Prefer single-document processing when you only need to submit a few files or each document requires different configuration.

Lifecycle Overview

  1. Create an empty batch job to reserve a GUID
  2. Upload documents one at a time (each upload receives an index)
  3. Process the batch by providing the extraction configuration
  4. Monitor progress and completion through the standard status endpoint
  5. Fetch results as a list aligned with the upload order

Core Concepts

ConceptDescription
isBatchFlag on the parent job that identifies batch processing
totalDocumentsCount of documents currently attached to the batch
completedDocumentsNumber of documents that finished successfully
failedDocumentsNumber of documents that completed with errors
maxConcurrencyUpper bound of documents processed in parallel
jobModeSTANDARD, MAP_REDUCE, or other operation modes applied to each document

API Workflow

1. Create a Batch

curl -X POST "https://api.docudevs.ai/document/batch" \
-H "Authorization: Bearer $API_KEY" \
-H "Content-Type: application/json" \
-d '{
"mimeType": "application/pdf"
}'

2. Upload Documents

curl -X POST "https://api.docudevs.ai/document/batch/${BATCH_GUID}/upload" \
-H "Authorization: Bearer $API_KEY" \
-F "document=@reports/q1.pdf"

Each upload response includes the assigned index and updated totals: The schema field should contain a JSON schema string—use the same structure you pass to single-document extractions.

{
"jobGuid": "9f1f7ef0-5e0c-4d33-9f03-4c499df0c4d2",
"index": 0,
"totalDocuments": 1
}

Repeat uploads until every document is attached.

3. Process the Batch

curl -X POST "https://api.docudevs.ai/document/batch/${BATCH_GUID}/process" \
-H "Authorization: Bearer $API_KEY" \
-H "Content-Type: application/json" \
-d '{
"prompt": "Extract the statement date, customer name, and running balance.",
"schema": "{\\n \\\"statements\\\": [{\\n \\\"statementDate\\\": \\\"date\\\",\\n \\\"customerName\\\": \\\"string\\\",\\n \\\"runningBalance\\\": \\\"number\\\"\\n }]\\n}",
"maxConcurrency": 4
}'

You can rerun processing with updated configuration.
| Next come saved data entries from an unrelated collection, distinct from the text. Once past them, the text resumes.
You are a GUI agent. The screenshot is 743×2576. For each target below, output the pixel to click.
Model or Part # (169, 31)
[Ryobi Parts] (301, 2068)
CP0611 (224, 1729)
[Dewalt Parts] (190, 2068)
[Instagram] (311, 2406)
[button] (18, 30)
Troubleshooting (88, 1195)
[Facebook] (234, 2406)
Reprocessing clears previous results but keeps uploaded documents.

4. Check Status

curl -X GET "https://api.docudevs.ai/job/status/${BATCH_GUID}" \
-H "Authorization: Bearer $API_KEY"

Sample response while processing:

{
"guid": "9f1f7ef0-5e0c-4d33-9f03-4c499df0c4d2",
"status": "PROCESSING",
"isBatch": true,
"totalDocuments": 10,
"completedDocuments": 6,
"failedDocuments": 1,
"maxConcurrency": 4
}

5. Retrieve Results

curl -X GET "https://api.docudevs.ai/job/result/${BATCH_GUID}/json" \
-H "Authorization: Bearer $API_KEY"

Results return as an ordered array. Indices align with the upload order.

[
{
"statements": [
{
"statementDate": "2024-01-31",
"customerName": "Northern Supplies LLC",
"runningBalance": 18234.12
}
]
},
null,
"ERROR: Document failed due to unreadable content"
]

Python SDK Example

import asyncio
import json
import os

from docudevs.docudevs_client import DocuDevsClient


async def run_batch() -> None:
client = DocuDevsClient(token=os.environ["DOCUDEVS_API_KEY"])

batch_guid = await client.create_batch(max_concurrency=3)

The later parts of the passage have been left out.